More Damasio. Together with Josef Parvizi, Gary van Hoesen, and Joseph Buckwalter, he has an interesting study of the neural connections in the postmedial cortex (PMC) in the macaque in the January 31 issue of PNAS. The PMC encompasses the posterior cingulate and the medial parietal cortices, and appears to play an role in, among other things, consciousness. It is the first brain region to show an increased activity in patients regaining consciousness from persistent vegetative state, and it is also activated in tasks where people think about how they would describe their own personality traits and physical appearence.
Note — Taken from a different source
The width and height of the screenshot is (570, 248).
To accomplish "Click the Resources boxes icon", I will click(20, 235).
By injecting the component areas of PMC with anterograde and retrograde traces Damasio et al. found that all PMC areas are interconnected with each others. In their conclusion they write: "Local interconnections among the components of the PMC and their connections with some of the same neural structures argue for a functional unit within the PMC. However, the fact that each of the areas within the PMC has its own particular set of connections with other neural strctures suggests the presence of distinct functional modules operating within the PMC." [Link to the paper.]
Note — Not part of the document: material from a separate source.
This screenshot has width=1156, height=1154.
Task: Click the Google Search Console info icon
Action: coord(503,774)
Speaking of modules, it is becoming increasingly clear that the way "nature" and "nurture" interacts is much more complex than hitherto appreciated. Case in point: In the May issue of Nature Neuroscience Marta Majdan and Carla Shatz present evidence that the critical period in the mouse visual cortex has a specific molecular logic of gene regulation. (A critical period is a time slot in development when sensory experience diretc the maturation of neurons and their interconnections within neocortex.) From the abstract: "Four days of visual deprivation regulated one set of genes during the critical period, and different sets before or after. Dark rearing perturbed the regulation of these age-specific gene sets. In addition, a ‘common gene set’, comprised of target genes belonging to a mitogen-activated protein (MAP) kinase signaling pathway, was regulated by vision at all ages but was impervious to prior history of sensory experience. Together, our results demonstrate that vision has dual effects on gene regulation in visual cortex and that sensory experience is needed for the sequential acquisition of age-specific, but not common, gene sets. Thus, a dynamic interplay between experience and gene expression drives activity-dependent circuit maturation." [Link to the paper.]
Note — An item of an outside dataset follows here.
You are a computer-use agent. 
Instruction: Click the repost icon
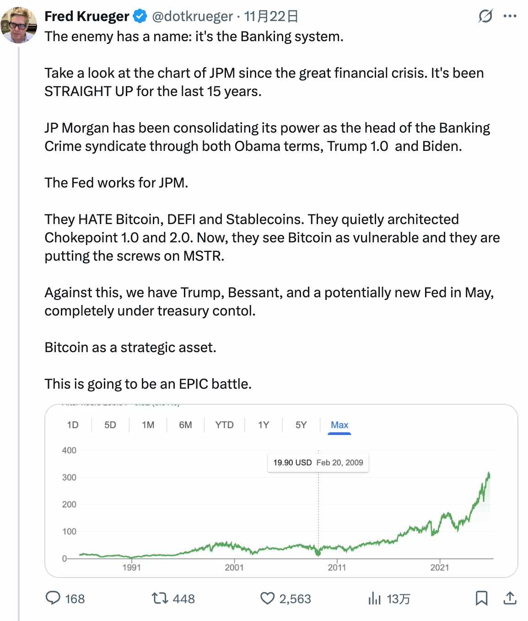157,598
The orbitofrontal cortex (OFC) is an important part of our decision-making system. It is, however, not clear exactly what function – or rather functions – it performs. An important paper in Nature casts new light on this question. Camillo Padoa-Schioppa and John Assad had monkeys choose between two types of juice (measured in type and quatity) while recording from neurons in their OFC. The interesting thing about the study is that, by making the monkeys choose between two kinds of juice rewards, the researchers were able to relate the value accorded to each choice with neural activity in the OFC. For instance, one quantity of type 1 juice is as desirable as four quatities of type 2 juice. The recorded cells monitor the value of each choice, and thus in effect constitute a value scale or system. Also very interesting, the activity of the cells did not depend upon whether the monkey chose the juice on the left or the right. Hence, OFC neurons encode value independently of visuospatial factors and motor reponses. A highly interesting find illuminating the role played by OFC in decision-making. [Link to paper.]
Finally, Simon Fisher – whom I wrote about last week – has new review coming up in the next issue of Trends in Cognitive Science. This time he, together withe Clyde Francks, discuss the role played by the genes DYX1C1, KIAA0319, DCDC2 and ROBO1 in the development of dyslexia. [Link to paper.]